Problem details =
The complete listing should be restated exactly.

Content starts

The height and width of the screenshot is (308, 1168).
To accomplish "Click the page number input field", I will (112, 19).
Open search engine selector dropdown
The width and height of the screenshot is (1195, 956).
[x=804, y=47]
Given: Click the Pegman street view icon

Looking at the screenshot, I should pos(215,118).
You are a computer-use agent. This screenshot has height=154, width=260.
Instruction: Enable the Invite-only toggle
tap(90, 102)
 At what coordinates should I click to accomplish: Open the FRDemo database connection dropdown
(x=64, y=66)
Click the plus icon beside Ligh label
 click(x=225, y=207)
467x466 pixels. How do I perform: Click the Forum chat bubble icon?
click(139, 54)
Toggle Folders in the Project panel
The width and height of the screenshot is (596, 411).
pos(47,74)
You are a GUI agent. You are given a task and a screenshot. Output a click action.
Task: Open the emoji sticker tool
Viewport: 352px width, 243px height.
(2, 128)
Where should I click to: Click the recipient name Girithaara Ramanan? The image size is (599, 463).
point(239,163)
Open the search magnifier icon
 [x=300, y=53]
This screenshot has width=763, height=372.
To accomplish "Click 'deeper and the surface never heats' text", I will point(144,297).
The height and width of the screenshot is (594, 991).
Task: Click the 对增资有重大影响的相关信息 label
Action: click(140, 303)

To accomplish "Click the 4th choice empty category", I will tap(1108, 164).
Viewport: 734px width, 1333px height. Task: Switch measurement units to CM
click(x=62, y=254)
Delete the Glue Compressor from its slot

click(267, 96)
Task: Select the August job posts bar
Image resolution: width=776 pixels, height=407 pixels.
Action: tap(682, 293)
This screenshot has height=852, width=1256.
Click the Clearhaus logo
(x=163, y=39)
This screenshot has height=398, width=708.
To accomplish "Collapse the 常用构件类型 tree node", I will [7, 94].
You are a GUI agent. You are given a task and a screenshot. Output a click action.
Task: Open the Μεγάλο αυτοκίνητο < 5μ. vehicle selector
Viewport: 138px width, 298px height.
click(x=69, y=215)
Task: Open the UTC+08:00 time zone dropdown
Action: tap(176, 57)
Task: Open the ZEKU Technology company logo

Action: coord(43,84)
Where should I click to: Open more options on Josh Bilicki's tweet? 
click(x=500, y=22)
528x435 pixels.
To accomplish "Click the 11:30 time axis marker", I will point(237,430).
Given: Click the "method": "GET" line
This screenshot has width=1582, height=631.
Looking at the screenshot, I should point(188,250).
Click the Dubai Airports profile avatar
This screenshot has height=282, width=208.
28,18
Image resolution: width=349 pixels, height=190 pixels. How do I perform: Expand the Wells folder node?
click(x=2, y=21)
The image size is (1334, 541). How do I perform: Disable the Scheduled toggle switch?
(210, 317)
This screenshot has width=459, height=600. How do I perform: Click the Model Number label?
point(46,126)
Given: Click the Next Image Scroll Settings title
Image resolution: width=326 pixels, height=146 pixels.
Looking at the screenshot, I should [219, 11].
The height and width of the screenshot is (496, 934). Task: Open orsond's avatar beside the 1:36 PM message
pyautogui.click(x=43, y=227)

Content ends

Answer below =
The height and width of the screenshot is (308, 1168).
To accomplish "Click the page number input field", I will (112, 19).
Open search engine selector dropdown
The width and height of the screenshot is (1195, 956).
[x=804, y=47]
Given: Click the Pegman street view icon

Looking at the screenshot, I should pos(215,118).
You are a computer-use agent. This screenshot has height=154, width=260.
Instruction: Enable the Invite-only toggle
tap(90, 102)
 At what coordinates should I click to accomplish: Open the FRDemo database connection dropdown
(x=64, y=66)
Click the plus icon beside Ligh label
 click(x=225, y=207)
467x466 pixels. How do I perform: Click the Forum chat bubble icon?
click(139, 54)
Toggle Folders in the Project panel
The width and height of the screenshot is (596, 411).
pos(47,74)
You are a GUI agent. You are given a task and a screenshot. Output a click action.
Task: Open the emoji sticker tool
Viewport: 352px width, 243px height.
(2, 128)
Where should I click to: Click the recipient name Girithaara Ramanan? The image size is (599, 463).
point(239,163)
Open the search magnifier icon
 [x=300, y=53]
This screenshot has width=763, height=372.
To accomplish "Click 'deeper and the surface never heats' text", I will point(144,297).
The height and width of the screenshot is (594, 991).
Task: Click the 对增资有重大影响的相关信息 label
Action: click(140, 303)

To accomplish "Click the 4th choice empty category", I will tap(1108, 164).
Viewport: 734px width, 1333px height. Task: Switch measurement units to CM
click(x=62, y=254)
Delete the Glue Compressor from its slot

click(267, 96)
Task: Select the August job posts bar
Image resolution: width=776 pixels, height=407 pixels.
Action: tap(682, 293)
This screenshot has height=852, width=1256.
Click the Clearhaus logo
(x=163, y=39)
This screenshot has height=398, width=708.
To accomplish "Collapse the 常用构件类型 tree node", I will [7, 94].
You are a GUI agent. You are given a task and a screenshot. Output a click action.
Task: Open the Μεγάλο αυτοκίνητο < 5μ. vehicle selector
Viewport: 138px width, 298px height.
click(x=69, y=215)
Task: Open the UTC+08:00 time zone dropdown
Action: tap(176, 57)
Task: Open the ZEKU Technology company logo

Action: coord(43,84)
Where should I click to: Open more options on Josh Bilicki's tweet? 
click(x=500, y=22)
528x435 pixels.
To accomplish "Click the 11:30 time axis marker", I will point(237,430).
Given: Click the "method": "GET" line
This screenshot has width=1582, height=631.
Looking at the screenshot, I should point(188,250).
Click the Dubai Airports profile avatar
This screenshot has height=282, width=208.
28,18
Image resolution: width=349 pixels, height=190 pixels. How do I perform: Expand the Wells folder node?
click(x=2, y=21)
The image size is (1334, 541). How do I perform: Disable the Scheduled toggle switch?
(210, 317)
This screenshot has width=459, height=600. How do I perform: Click the Model Number label?
point(46,126)
Given: Click the Next Image Scroll Settings title
Image resolution: width=326 pixels, height=146 pixels.
Looking at the screenshot, I should [219, 11].
The height and width of the screenshot is (496, 934). Task: Open orsond's avatar beside the 1:36 PM message
pyautogui.click(x=43, y=227)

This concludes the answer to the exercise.